*Exercise data*
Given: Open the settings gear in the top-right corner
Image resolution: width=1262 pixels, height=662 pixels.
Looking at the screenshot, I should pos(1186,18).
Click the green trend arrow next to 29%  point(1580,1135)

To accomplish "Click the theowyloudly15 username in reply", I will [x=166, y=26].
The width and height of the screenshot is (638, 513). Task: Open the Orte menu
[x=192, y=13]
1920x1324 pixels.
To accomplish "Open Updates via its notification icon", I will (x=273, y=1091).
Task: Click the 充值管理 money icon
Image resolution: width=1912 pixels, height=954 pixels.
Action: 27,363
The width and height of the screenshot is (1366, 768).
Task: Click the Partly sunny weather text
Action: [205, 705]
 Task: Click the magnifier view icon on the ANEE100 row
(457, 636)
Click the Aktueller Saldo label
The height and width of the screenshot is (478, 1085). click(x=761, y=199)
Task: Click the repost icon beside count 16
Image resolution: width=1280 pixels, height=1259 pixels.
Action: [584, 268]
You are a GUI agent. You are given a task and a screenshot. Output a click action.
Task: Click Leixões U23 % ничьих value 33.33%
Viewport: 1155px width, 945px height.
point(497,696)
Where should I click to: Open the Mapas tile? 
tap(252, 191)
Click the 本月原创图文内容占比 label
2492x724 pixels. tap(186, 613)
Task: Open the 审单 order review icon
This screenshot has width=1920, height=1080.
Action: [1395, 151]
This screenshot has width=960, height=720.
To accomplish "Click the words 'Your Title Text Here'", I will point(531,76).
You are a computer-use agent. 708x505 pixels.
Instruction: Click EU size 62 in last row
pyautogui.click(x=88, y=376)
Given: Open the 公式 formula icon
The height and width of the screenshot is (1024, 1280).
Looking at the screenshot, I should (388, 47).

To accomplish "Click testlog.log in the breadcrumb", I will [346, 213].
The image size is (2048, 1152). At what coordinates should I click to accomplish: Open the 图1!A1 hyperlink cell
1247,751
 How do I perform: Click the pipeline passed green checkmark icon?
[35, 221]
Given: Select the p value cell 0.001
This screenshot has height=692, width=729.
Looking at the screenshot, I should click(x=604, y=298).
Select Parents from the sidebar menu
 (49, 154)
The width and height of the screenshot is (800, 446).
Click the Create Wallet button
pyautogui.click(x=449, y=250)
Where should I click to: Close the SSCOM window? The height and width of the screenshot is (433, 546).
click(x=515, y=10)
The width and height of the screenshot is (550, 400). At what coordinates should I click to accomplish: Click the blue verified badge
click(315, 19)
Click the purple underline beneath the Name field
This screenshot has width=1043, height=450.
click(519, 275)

*Written exercise*
Render the entries above as a JSON array of strings, one string per line with blank lines omitted, covering only the part that opens with the line containing "The width and height of the screenshot is (550, 400)." and closes with the last line of the entries, both ends included.

*Output of the task*
[
  "The width and height of the screenshot is (550, 400). At what coordinates should I click to accomplish: Click the blue verified badge",
  "click(315, 19)",
  "Click the purple underline beneath the Name field",
  "This screenshot has width=1043, height=450.",
  "click(519, 275)"
]